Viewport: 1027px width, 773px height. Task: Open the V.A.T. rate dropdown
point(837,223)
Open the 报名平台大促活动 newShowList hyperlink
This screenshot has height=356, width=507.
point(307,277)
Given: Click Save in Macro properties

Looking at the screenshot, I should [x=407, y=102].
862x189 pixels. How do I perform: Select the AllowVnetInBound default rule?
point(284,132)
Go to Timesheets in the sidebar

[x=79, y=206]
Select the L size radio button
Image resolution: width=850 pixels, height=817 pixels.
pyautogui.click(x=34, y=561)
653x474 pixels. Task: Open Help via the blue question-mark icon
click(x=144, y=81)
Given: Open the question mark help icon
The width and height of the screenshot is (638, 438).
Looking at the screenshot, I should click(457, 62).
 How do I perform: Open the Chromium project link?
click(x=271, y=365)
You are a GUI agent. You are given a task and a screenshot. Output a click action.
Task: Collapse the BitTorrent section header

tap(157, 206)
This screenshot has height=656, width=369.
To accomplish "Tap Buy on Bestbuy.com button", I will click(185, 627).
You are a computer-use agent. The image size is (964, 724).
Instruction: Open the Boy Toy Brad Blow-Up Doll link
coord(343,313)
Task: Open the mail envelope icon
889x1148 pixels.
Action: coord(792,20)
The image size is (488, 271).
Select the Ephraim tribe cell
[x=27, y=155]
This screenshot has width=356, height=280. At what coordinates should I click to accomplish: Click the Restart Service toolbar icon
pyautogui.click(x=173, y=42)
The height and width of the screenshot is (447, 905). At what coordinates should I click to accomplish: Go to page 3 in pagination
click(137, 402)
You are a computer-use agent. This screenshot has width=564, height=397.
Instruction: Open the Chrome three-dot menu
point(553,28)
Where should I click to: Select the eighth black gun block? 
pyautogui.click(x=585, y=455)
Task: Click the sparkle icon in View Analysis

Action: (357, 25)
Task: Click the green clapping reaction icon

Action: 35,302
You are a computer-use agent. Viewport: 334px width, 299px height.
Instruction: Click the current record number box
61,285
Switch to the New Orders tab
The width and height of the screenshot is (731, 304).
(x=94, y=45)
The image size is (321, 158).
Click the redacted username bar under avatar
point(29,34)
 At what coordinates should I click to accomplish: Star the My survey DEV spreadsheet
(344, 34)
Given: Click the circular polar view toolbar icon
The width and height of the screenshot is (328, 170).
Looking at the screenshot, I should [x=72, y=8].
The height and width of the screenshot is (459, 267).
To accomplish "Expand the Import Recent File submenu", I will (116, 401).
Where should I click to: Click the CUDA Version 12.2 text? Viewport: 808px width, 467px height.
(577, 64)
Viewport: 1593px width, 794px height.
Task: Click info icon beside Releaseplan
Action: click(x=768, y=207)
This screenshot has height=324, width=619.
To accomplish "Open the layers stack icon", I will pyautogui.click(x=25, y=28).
▬▬▬
Assignment
Transcribe, word for word, every line from the one containing "Select the Ephraim tribe cell" through the final line of the entries, and nothing else.

Answer to the problem
Select the Ephraim tribe cell
[x=27, y=155]
This screenshot has width=356, height=280. At what coordinates should I click to accomplish: Click the Restart Service toolbar icon
pyautogui.click(x=173, y=42)
The height and width of the screenshot is (447, 905). At what coordinates should I click to accomplish: Go to page 3 in pagination
click(137, 402)
You are a computer-use agent. This screenshot has width=564, height=397.
Instruction: Open the Chrome three-dot menu
point(553,28)
Where should I click to: Select the eighth black gun block? 
pyautogui.click(x=585, y=455)
Task: Click the sparkle icon in View Analysis

Action: (357, 25)
Task: Click the green clapping reaction icon

Action: 35,302
You are a computer-use agent. Viewport: 334px width, 299px height.
Instruction: Click the current record number box
61,285
Switch to the New Orders tab
The width and height of the screenshot is (731, 304).
(x=94, y=45)
The image size is (321, 158).
Click the redacted username bar under avatar
point(29,34)
 At what coordinates should I click to accomplish: Star the My survey DEV spreadsheet
(344, 34)
Given: Click the circular polar view toolbar icon
The width and height of the screenshot is (328, 170).
Looking at the screenshot, I should [x=72, y=8].
The height and width of the screenshot is (459, 267).
To accomplish "Expand the Import Recent File submenu", I will (116, 401).
Where should I click to: Click the CUDA Version 12.2 text? Viewport: 808px width, 467px height.
(577, 64)
Viewport: 1593px width, 794px height.
Task: Click info icon beside Releaseplan
Action: click(x=768, y=207)
This screenshot has height=324, width=619.
To accomplish "Open the layers stack icon", I will pyautogui.click(x=25, y=28).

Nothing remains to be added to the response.